Anche perché vorrei capire una cosa: se il tema è quella dei profughi, perché invece di accogliere i siriani che sono profughi davvero, abbiamo preferito lavarci la coscienza pagando 6 miliardi alla Turchia perché li ammassi nei centri-lager sul confine? Qual è la ratio di lasciare chi fugge davvero dalla guerra in condizioni di pericolo e accogliere chi, come gli eritrei, scappa dal servizio militare obbligatorio? In Germania è stato reso noto la scorsa settimana che 33mila immigrati a cui era stata respinta la domanda di asilo sono spariti, datisi alla macchia nel Paese dove ora vivono da clandestini. Non vi pare che l’atteggiamento da falco che Angela Merkel ha assunto negli ultimi giorni sul tema del burka sia un caso eclatante di coda di paglia?

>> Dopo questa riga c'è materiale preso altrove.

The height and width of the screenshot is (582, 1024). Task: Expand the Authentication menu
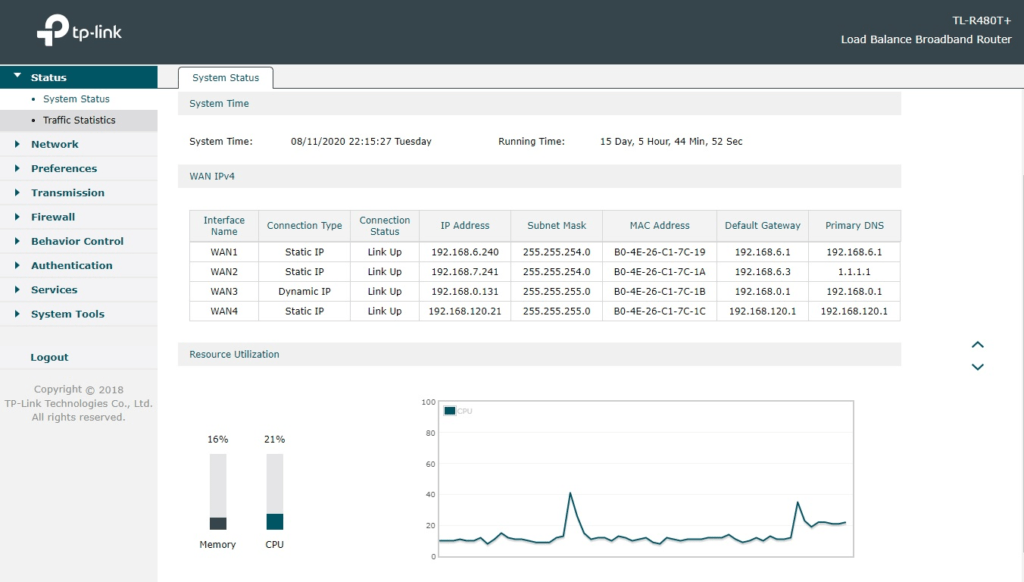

È vero, Austria, Francia e Svizzera si stanno comportando da egoisti sigillando le frontiere e tramutando i punti di confine italiani in tappi senza sfogo, ma qual è il primo dovere di un governo? A casa mia, fare il bene per i propri cittadini. Il cosiddetto bene comune, di cui a Rimini si parla molto e spesso. Non mi pare che sulla vicenda immigrazione le forze politiche che sostengono il governo stiano applicando quel principio valoriale, anzi. Oltretutto, navigando a vista sullo scenario internazionale.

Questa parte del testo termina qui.